- _Excerpted text_
◆ ◆ ◆ ◆ ◆

Why Europe and why not China?
A year ago I was lent and encouraged to read Jared Diamond’s fascinating book Guns, Germs, and Steel. Diamond, an evolutionary biologist and not a historian, attempted to apply the tools of his discipline to understanding the larger path of human economic development and did so quite successfully. He made visible certain aspects of biology (especially botany) and geography that can be seen as significantly responsible for the larger strokes of human events. A short version of his history is available online.
But thinking never stops on this planet. Gale Stokes, writing in the November issue of Lingua Franca surveys the latest thinking in the realm of World History (macrohistory) in Why the West?. Stokes, professor of history, is quite readable in looking at the four most important authors, post-Diamond in this field: David S. Landes, Andre Gunder Frank, Kenneth Pomeranz, and R. Bin Wong. This article points out that the latter pair quite easily outdistance the first two authors in both sophistication and utility.
Cutting to the chase of the question I posed in the title of this entry, “Wong and Pomeranz agree that the coal revolution was the defining moment of the modern world.” Up until the end of the 18th century, both regions were very similar in their exploitation of (Adam) Smithian resources and the future, at that point, could possibly have gone either way. The Europeans, and especially the British, were able to exploit the huge increase in energy made available by coal and the race was, for the time being, over.
Good reading for the interested non-professional historian, well worth the time. One question not well-answered by Stokes, possibly because the answer isn’t terribly interesting to her intended audience, is whether either Pomeranz’s or Wong’s books are as accessible to the reading public as Diamond.
Update: Steven differs with the conclusion given here; he makes an interesting argument that the key factor differentiating Europe from the rest of the world is “there is a very close correlation historically between the power and wealth of a nation and the efficiency with which it is capable of moving soldiers, information and bulk cargo.”

◆ ◆ ◆ ◆ ◆

- _Information_
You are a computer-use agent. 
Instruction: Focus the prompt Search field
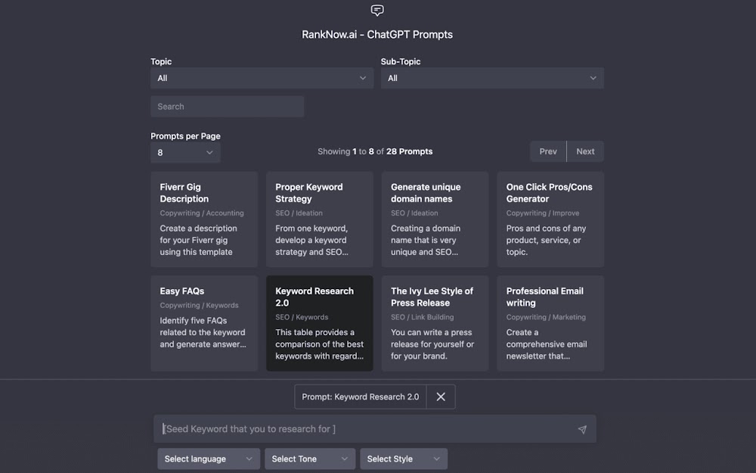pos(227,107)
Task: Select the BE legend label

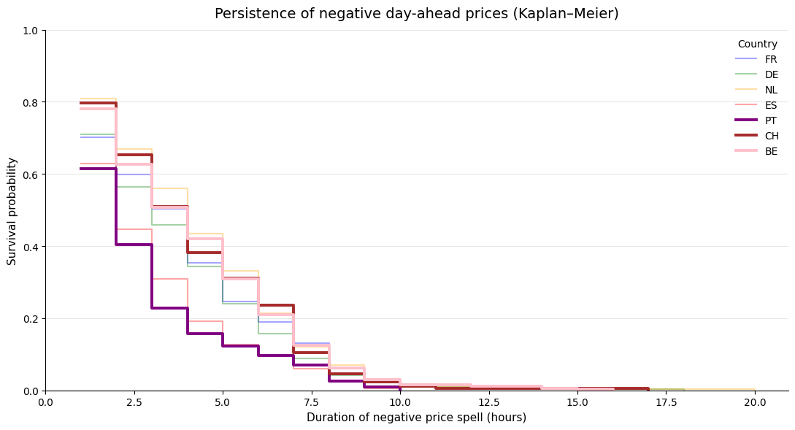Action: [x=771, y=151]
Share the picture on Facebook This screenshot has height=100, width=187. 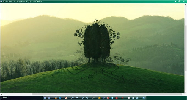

◆ ◆ ◆ ◆ ◆

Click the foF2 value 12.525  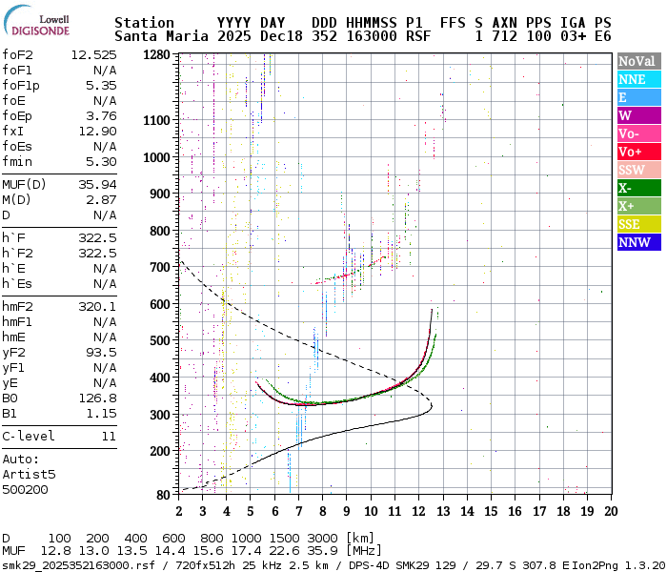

◆ ◆ ◆ ◆ ◆

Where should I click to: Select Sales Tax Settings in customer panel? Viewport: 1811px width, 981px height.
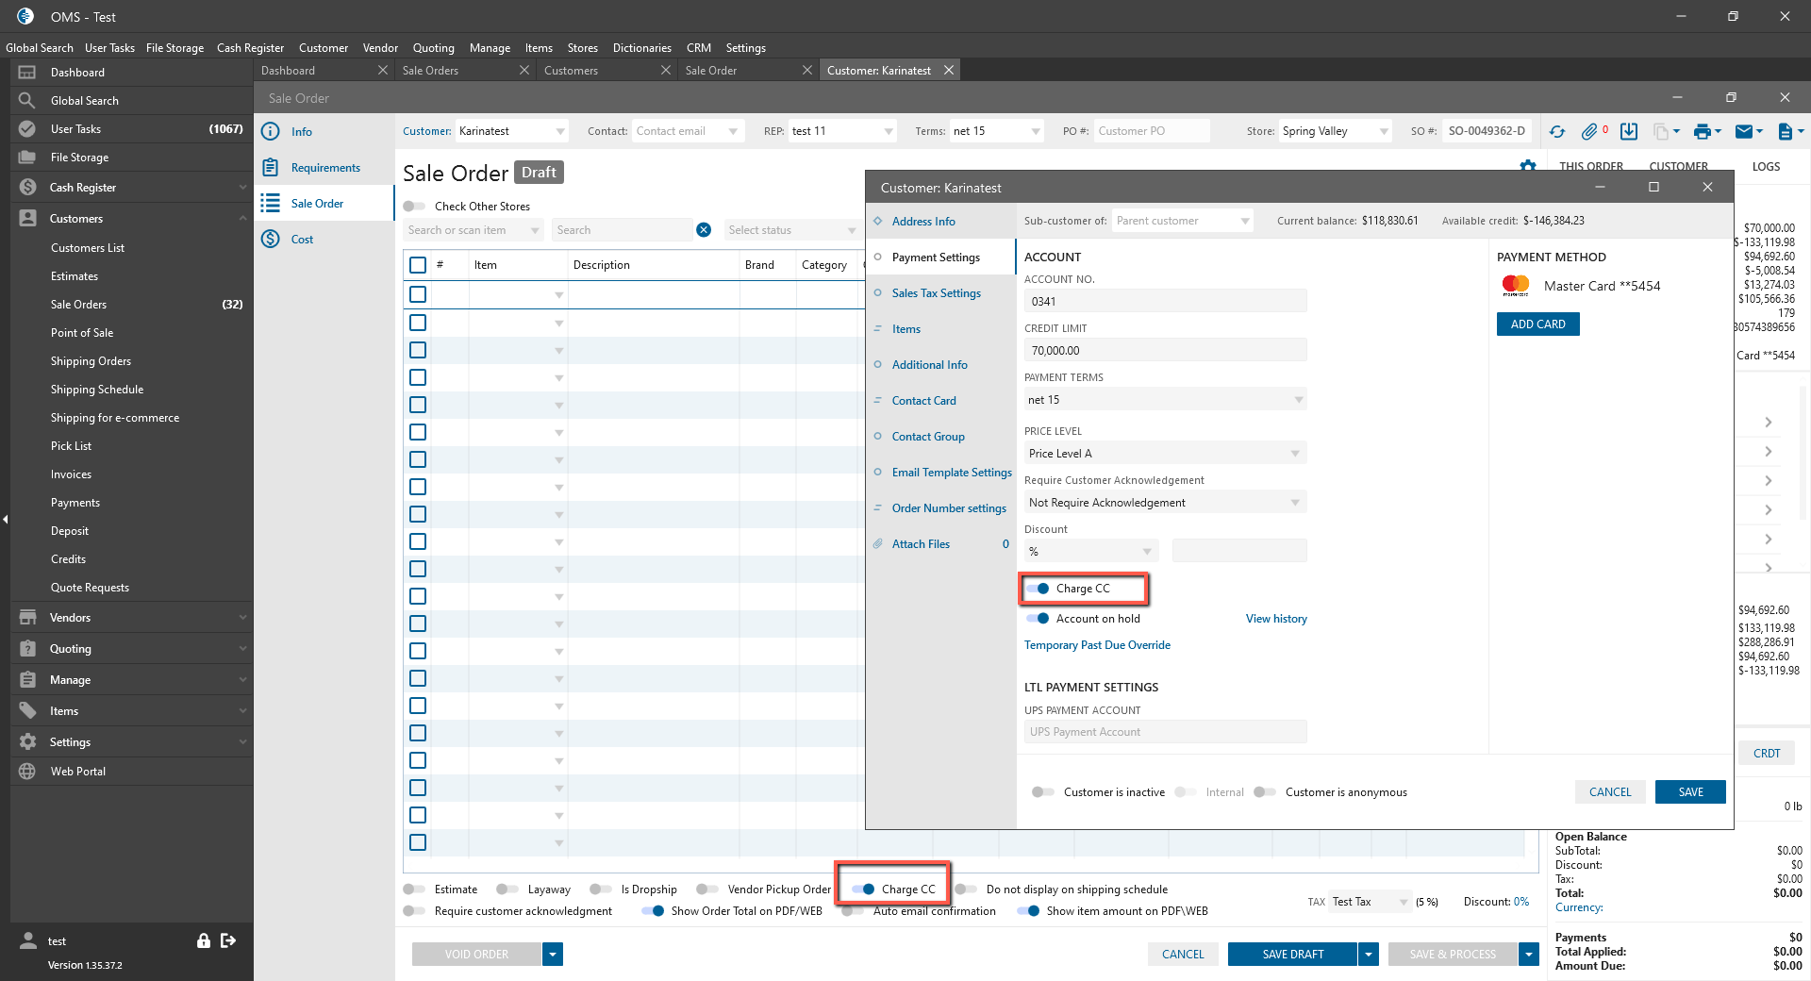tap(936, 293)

◆ ◆ ◆ ◆ ◆

- _Tasks and exercises_
**a)** In the Europe-versus-China text, rewrite the passage from "Good reading for" up to and including "public as Diamond.", putting "amateur historian" in place of "non-professional historian".
**b)** According to the Europe-versus-China text, what do Wong and Pomeranz agree was the defining moment of the modern world?

- _Outputs by task_
**a)**
Good reading for the interested amateur historian, well worth the time. One question not well-answered by Stokes, possibly because the answer isn’t terribly interesting to her intended audience, is whether either Pomeranz’s or Wong’s books are as accessible to the reading public as Diamond.

**b)** The coal revolution.